Saved entries:
▬▬▬▬▬▬
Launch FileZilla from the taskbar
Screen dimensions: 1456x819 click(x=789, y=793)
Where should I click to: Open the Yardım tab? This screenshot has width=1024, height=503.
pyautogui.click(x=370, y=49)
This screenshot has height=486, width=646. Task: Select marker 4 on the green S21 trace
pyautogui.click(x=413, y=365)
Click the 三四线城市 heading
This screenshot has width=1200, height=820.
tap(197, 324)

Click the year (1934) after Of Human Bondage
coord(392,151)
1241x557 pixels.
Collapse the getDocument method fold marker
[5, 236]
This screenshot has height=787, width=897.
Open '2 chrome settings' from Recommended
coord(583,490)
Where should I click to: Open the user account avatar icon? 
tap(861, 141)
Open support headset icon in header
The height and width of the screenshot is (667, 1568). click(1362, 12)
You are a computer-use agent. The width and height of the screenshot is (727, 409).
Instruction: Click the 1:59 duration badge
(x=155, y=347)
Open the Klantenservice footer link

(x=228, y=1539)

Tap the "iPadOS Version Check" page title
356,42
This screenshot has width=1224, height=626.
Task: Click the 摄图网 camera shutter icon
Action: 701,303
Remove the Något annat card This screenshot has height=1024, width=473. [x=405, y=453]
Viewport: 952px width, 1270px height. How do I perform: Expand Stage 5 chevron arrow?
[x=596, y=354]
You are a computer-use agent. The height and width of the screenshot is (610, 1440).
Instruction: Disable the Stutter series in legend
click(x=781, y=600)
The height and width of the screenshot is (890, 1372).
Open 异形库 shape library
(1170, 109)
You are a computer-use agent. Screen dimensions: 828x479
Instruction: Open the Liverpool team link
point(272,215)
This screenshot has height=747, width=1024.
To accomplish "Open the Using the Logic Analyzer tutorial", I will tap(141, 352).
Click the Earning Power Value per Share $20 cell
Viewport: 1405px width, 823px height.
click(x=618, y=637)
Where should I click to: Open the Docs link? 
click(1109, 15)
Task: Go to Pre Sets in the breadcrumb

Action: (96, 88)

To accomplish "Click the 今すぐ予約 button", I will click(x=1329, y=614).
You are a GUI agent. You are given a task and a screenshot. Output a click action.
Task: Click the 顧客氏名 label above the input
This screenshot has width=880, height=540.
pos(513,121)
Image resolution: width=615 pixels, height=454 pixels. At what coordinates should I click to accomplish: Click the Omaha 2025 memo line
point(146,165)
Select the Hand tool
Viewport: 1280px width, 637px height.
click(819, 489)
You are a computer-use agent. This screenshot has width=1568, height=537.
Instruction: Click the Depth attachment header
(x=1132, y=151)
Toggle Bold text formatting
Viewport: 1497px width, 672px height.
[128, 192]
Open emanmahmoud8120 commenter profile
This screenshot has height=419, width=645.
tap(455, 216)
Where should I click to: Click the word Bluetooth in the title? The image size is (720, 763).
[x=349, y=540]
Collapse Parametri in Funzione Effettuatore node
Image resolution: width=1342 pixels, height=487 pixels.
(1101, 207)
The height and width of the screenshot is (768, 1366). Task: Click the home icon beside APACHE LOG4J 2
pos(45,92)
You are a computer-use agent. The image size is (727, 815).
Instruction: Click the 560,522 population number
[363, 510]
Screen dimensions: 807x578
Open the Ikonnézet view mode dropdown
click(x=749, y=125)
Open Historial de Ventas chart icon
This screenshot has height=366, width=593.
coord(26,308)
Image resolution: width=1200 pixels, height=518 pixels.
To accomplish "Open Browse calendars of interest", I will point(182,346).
▬▬▬▬▬▬
TASK BRIEF:
Each line of the data that holds "agent" should be reported.

SOLUTION FOR THIS PROBLEM:
You are a computer-use agent. The width and height of the screenshot is (727, 409).
You are a computer-use agent. The height and width of the screenshot is (610, 1440).
You are a computer-use agent. Screen dimensions: 828x479
You are a GUI agent. You are given a task and a screenshot. Output a click action.
You are a computer-use agent. This screenshot has width=1568, height=537.
You are a computer-use agent. The image size is (727, 815).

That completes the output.